## [Set task 1]
In the hallway flooring thread, what does the reply say splines are?
## [Set task 2]
Continue the hallway flooring thread from the point where it stops.

==== Selection ====

# How to make the transition from hallway to bedroom.



## Dudester60 (Jul 26, 2011)

Hi
I'm planning to install some ¾"x 3½" maple hardwood in my main floor hallway and 3 adjoining bedrooms. I want use the same hardwood in all the rooms, and keep the flow of the hardwood the same in all rooms as well. My question is this. Should I start from one of the bedrooms, working my way to the hallway (all 3 bedrooms join the hallway) or should I start from the hallway, and work my way into room # 1, then down the hallway again, to room #2 and so forth.
I'm also a bit confused on how to keep it all in line so that the 4 rooms will marry up at the threshold of each doorway. I would prefer not being forced to use a T joint at the entrance of every room, but rather, just continue the hardwood from the hallway into each room. Being tongue and groove hardwood, it means I can only nail or staple on one side. So if I enter a room from the hallway, this would bring me to almost the center of one of the rooms, which is the room that is worrying me the most. The other two there is a wall close to the doorways, so that simpifies things.
If you need pictures to help you understand, I'll be glad to post.
Thanks in advance for your help. :thumbsup:


----------



## oh'mike (Sep 18, 2009)

You need 'splines'----These are wood strips that tuck into the groove and make it a tongue--
thus allowing you to reverse directions.

do the hall first-then into the rooms--


----------



## Dudester60 (Jul 26, 2011)

oh'mike said:


> You need 'splines'----These are wood strips that tuck into the groove and make it a tongue--
> thus allowing you to reverse directions.

==== Material supplied ====

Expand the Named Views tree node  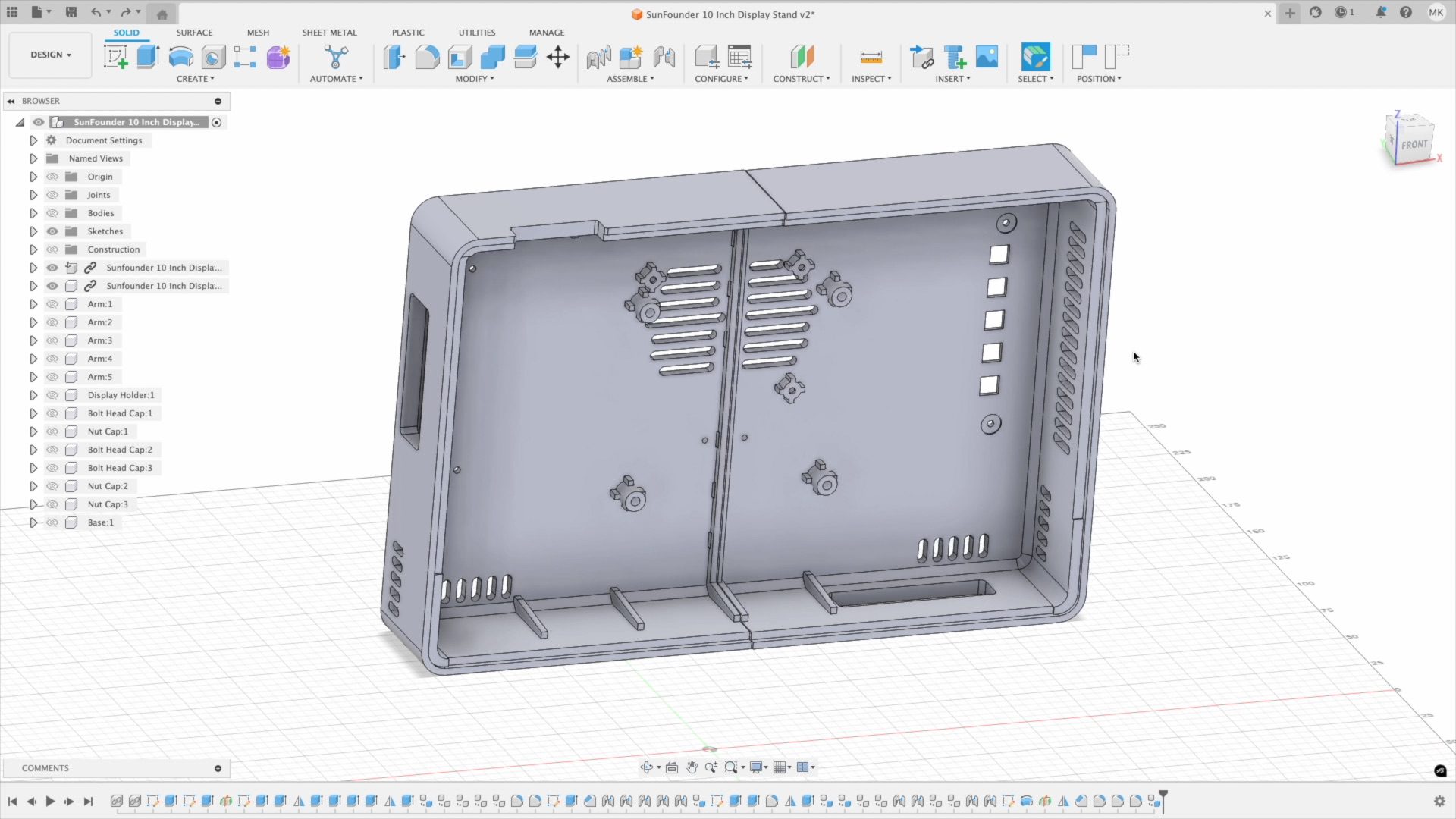(x=33, y=158)
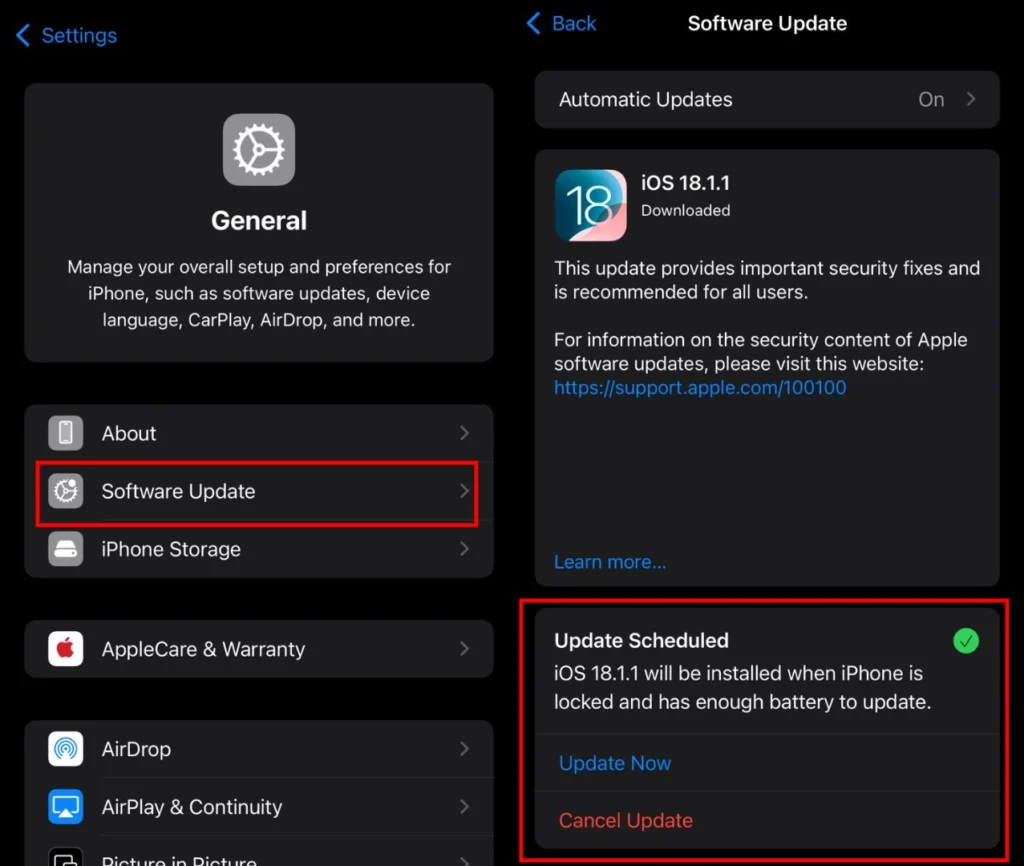The height and width of the screenshot is (866, 1024).
Task: Tap the AirDrop icon
Action: (66, 749)
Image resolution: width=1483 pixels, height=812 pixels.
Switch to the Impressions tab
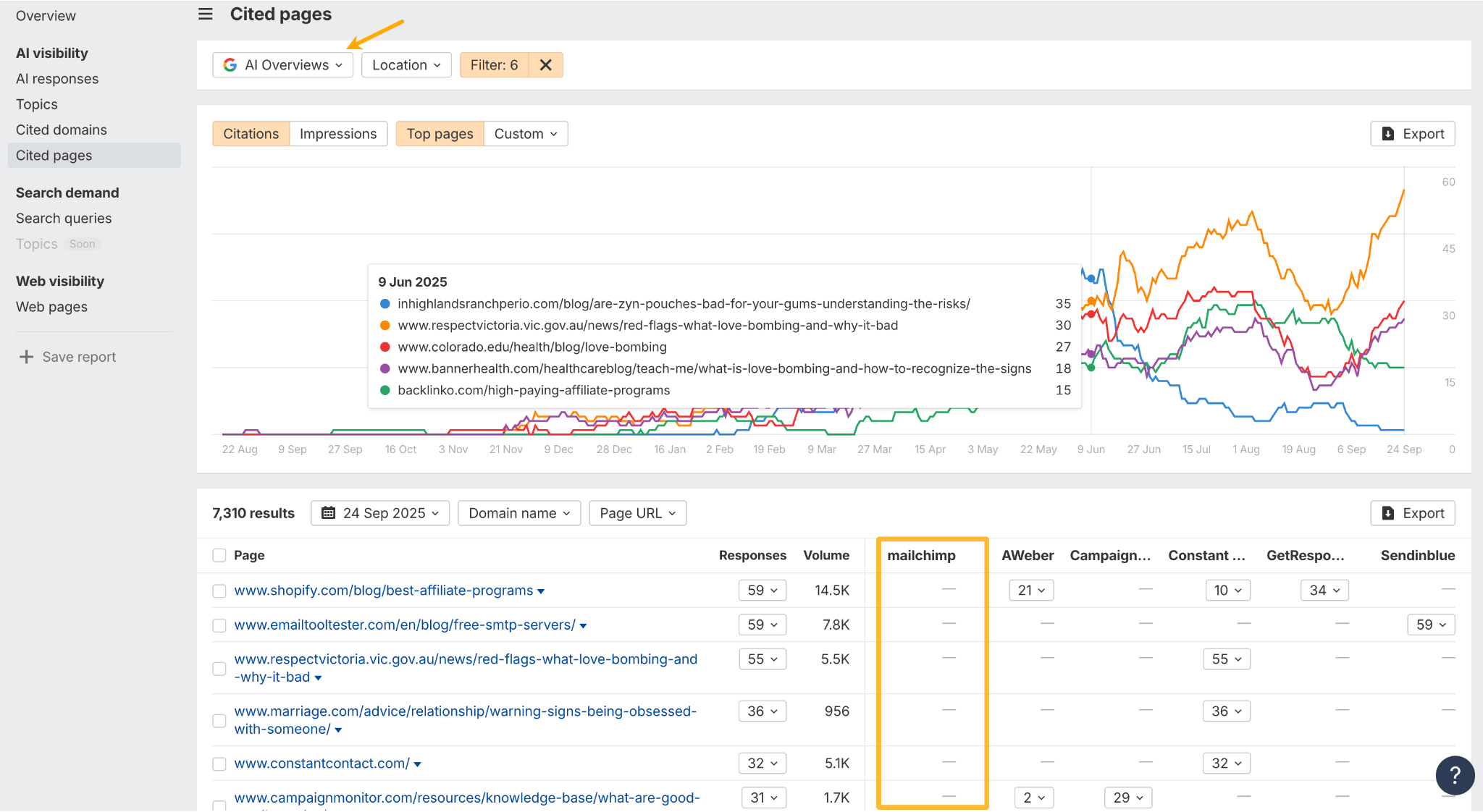coord(337,133)
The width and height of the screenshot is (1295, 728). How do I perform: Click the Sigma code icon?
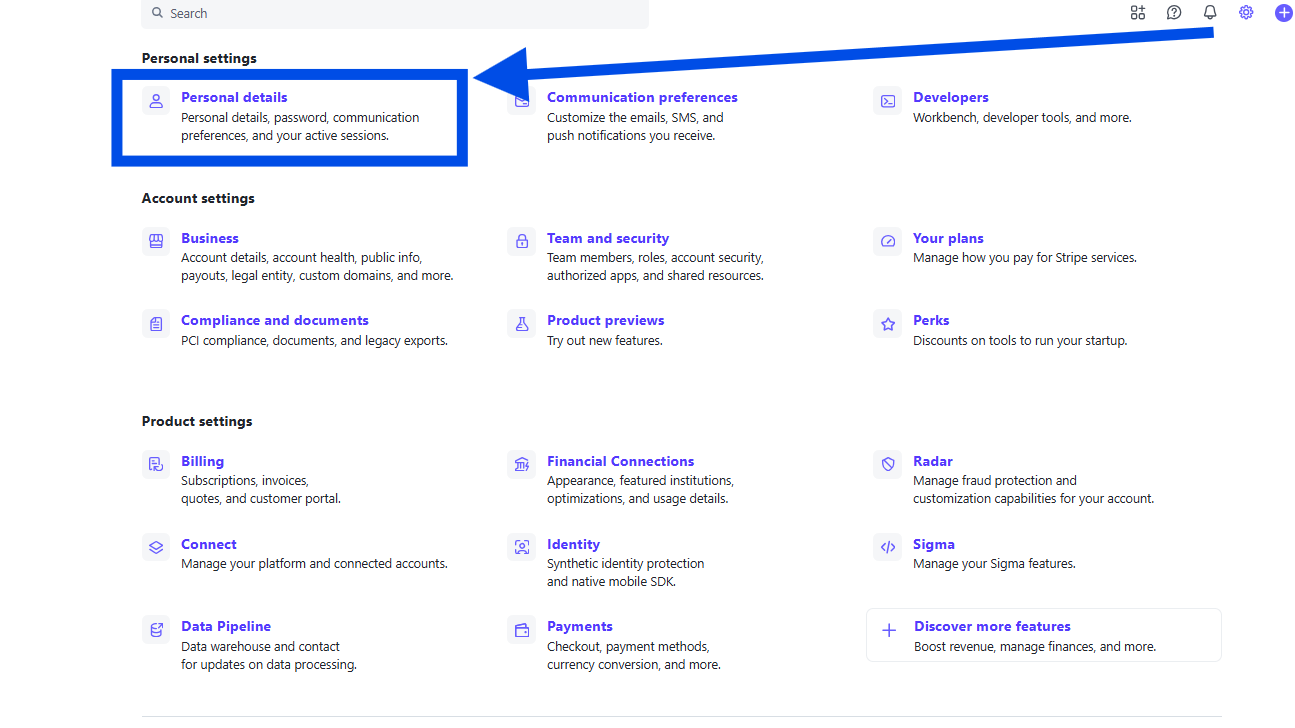(x=887, y=547)
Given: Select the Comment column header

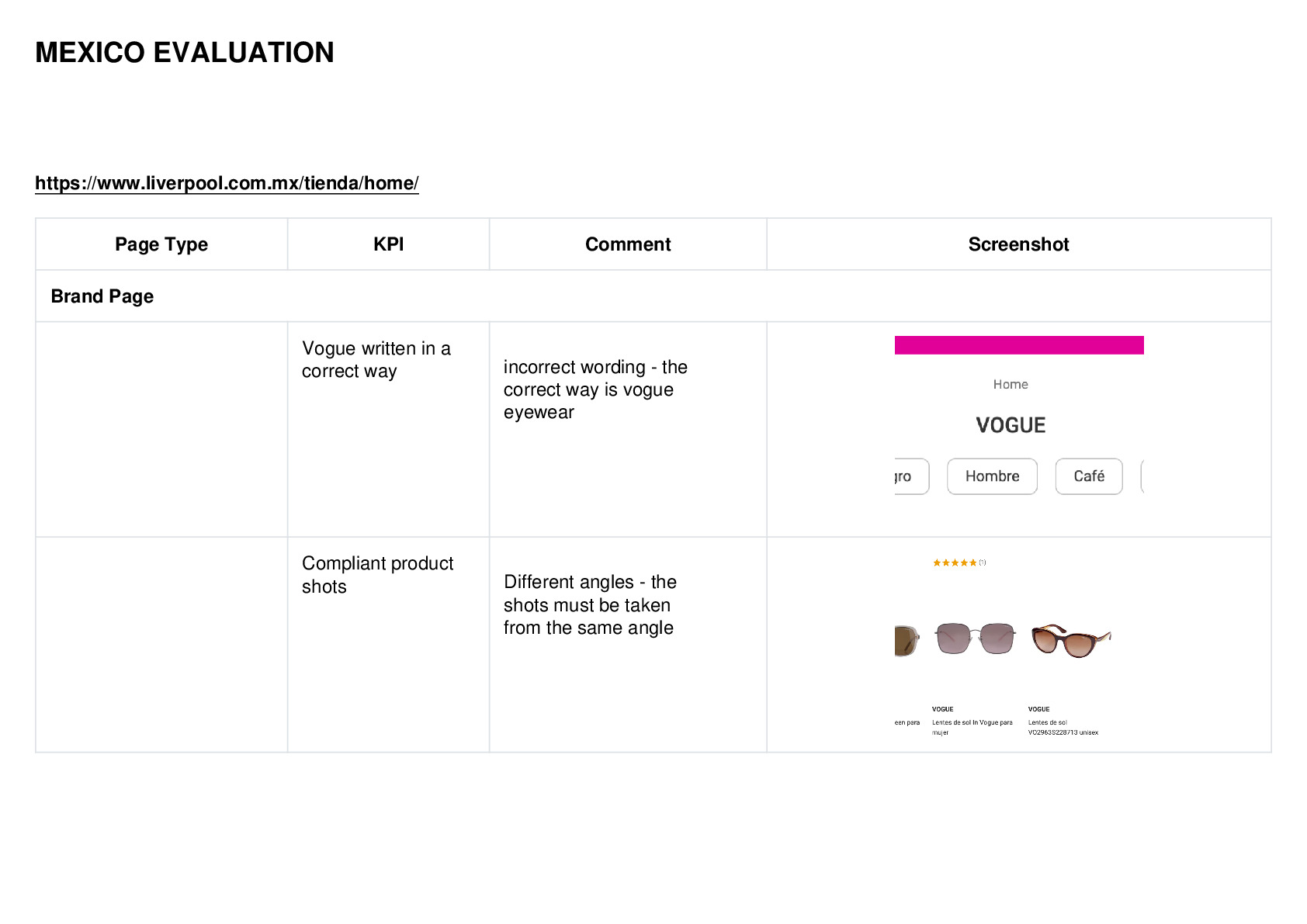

====

## [Exercise answer 1]
Wood strips that tuck into the groove and make it a tongue.

## [Exercise answer 2]
> 
> do the hall first-then into the rooms--


Thanks for your advice. Where do I find these 'splines' ?? Even if I were to reverse the direction of nailing, when I spread the new hardwood "through" the threshold area into the room, I will still have floor boards that are going the opposite direction from the hallway, so that doesn't make sense to me.


----------



## oh'mike (Sep 18, 2009)

Splines are sold by the hardwood floor supplier---I've even seen them in Menards.

Post a picture of your layout----If you do the common areas first(hallway) and then change directions as you enter the rooms that branch off the hall --you should be fine-

Need a layout----Mike----


----------



## Dudester60 (Jul 26, 2011)

Ok, here are a couple of pictures of the hallway, and the 3 bedrooms that will all have the same hardwood, once I rip off the floor in the pictures.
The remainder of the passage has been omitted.